**Problem details:** From the line containing "Task: Switch to the Incoming tab" to the end of the data, retype every line exactly and nothing else. Drop the pictures.

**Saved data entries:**
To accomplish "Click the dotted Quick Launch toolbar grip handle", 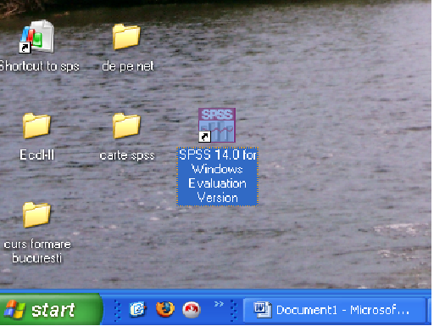I will tap(118, 311).
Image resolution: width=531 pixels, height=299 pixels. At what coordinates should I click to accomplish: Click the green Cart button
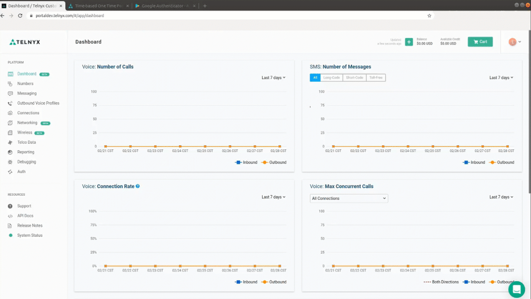point(480,42)
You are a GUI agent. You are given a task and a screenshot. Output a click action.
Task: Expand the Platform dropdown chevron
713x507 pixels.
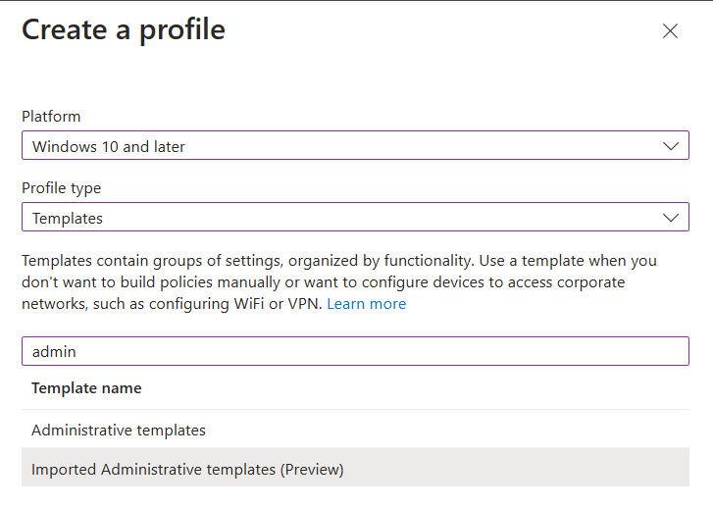(671, 146)
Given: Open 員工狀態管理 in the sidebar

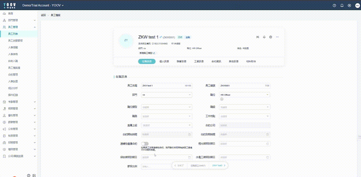Looking at the screenshot, I should pos(15,41).
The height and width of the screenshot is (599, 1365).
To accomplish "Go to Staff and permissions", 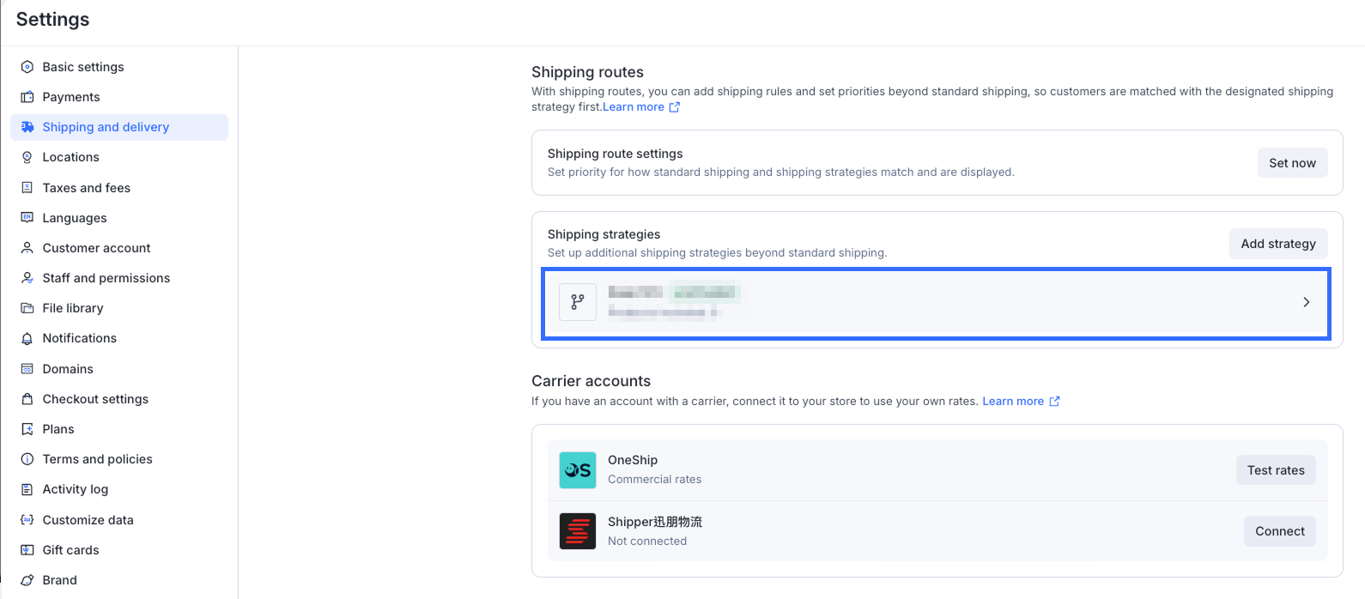I will (x=106, y=278).
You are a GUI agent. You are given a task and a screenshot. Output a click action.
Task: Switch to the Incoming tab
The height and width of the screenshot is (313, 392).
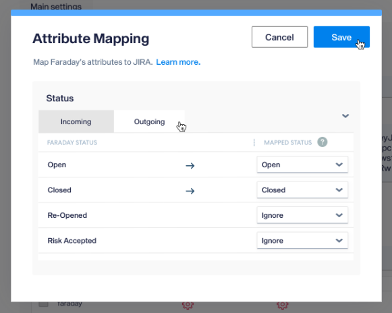[76, 121]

**Exercise result:**
Task: Switch to the Incoming tab
The height and width of the screenshot is (313, 392).
[76, 121]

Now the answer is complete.